Citing sources, Reuters reported Friday afternoon that President Trump is close to naming Scott Gottlieb as the next FDA commissioner. The news could come any moment, according to the wire service, resolving an issue that has huge implications for biopharma.
If the story holds up, Gottlieb’s nomination would be widely applauded by the biopharma industry, which would likely see the move as a commitment for continued reform without the kind of wholesale deregulation that would scuttle the agency’s gold standard for drug reviews.
As I reported two weeks ago, Gottlieb has mapped out an aggressive reform agenda in anticipation of this appointment.
According to his statements as well as comments to people familiar with his thinking on the FDA, Gottlieb intends to shoot for the rapid approval of complex generics, ushering in a wave of less expensive rivals to some of the biggest blockbusters on the market.
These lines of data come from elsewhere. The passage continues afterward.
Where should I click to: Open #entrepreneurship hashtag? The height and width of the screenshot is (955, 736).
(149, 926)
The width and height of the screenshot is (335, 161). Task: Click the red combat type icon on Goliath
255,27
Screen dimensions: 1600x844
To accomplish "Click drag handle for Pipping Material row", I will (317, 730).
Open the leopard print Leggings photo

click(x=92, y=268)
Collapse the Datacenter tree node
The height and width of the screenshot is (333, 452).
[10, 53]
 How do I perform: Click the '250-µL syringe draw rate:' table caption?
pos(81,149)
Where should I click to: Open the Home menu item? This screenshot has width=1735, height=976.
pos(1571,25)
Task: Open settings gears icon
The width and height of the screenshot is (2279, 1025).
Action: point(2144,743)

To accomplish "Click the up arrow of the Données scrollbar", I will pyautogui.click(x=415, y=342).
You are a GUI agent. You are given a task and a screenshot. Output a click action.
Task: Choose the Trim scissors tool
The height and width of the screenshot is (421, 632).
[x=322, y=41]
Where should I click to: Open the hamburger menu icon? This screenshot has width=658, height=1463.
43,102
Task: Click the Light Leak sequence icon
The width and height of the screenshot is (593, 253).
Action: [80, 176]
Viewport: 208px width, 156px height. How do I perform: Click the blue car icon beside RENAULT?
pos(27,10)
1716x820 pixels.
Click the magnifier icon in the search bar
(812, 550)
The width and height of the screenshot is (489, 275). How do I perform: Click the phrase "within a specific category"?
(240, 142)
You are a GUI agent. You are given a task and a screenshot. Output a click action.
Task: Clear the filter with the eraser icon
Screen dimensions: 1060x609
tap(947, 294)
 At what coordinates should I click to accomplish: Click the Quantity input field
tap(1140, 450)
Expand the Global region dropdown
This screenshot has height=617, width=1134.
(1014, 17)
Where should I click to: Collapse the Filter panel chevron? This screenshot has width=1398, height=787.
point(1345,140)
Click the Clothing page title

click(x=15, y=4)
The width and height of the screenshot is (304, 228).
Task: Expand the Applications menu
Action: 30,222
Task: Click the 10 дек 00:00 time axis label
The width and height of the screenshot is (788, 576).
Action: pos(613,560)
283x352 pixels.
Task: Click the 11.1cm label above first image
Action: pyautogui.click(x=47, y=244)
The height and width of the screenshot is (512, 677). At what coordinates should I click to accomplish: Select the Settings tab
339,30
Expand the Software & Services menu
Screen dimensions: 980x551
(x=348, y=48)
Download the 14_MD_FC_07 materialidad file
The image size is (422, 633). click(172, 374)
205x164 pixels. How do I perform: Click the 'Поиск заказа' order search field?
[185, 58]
He’s also likely to spur the FDA to follow the course laid out by agency cancer czar Richard Pazdur in speeding new approvals, possibly setting up a special unit aimed at orphan drugs to hasten OKs with smaller, better designed clinical trials.
Other potential reforms include the possible quick adoption of new devices that could be used to improve the kind of medtech Apple, Verily and others have been working on.
Gottlieb has also backed the publication of the FDA’s complete response letters, detailing the reasons why the agency rejects a drug. Over the years regulators have routinely complained that many companies have been less than honest in recounting the FDA’s position on a drug. The FDA is currently restricted by law in its public discussion about a new drug approval.
The move could also spell relief for Amicus Therapeutics and CEO John Crowley, who personally lobbied the president on the FDA’s decision to delay any final decision on their drug for Fabry disease so they could see the results of a safety study in 2019.
Left out in the move: Jim O’Neill. The close associate of Peter Thiel, O’Neill famously suggested that drugs should be approved based on safety alone, letting consumers sort out what works. That left many fearing that Trump intended to toss out the regulatory framework for new drug approvals, raising fears that his idea of competition would allow de facto placebos to compete for market share.
Trump has repeatedly criticized biopharma for outrageously high drug prices, vowing to simplify the drug development process as he also sought to dramatically lower the price of drugs.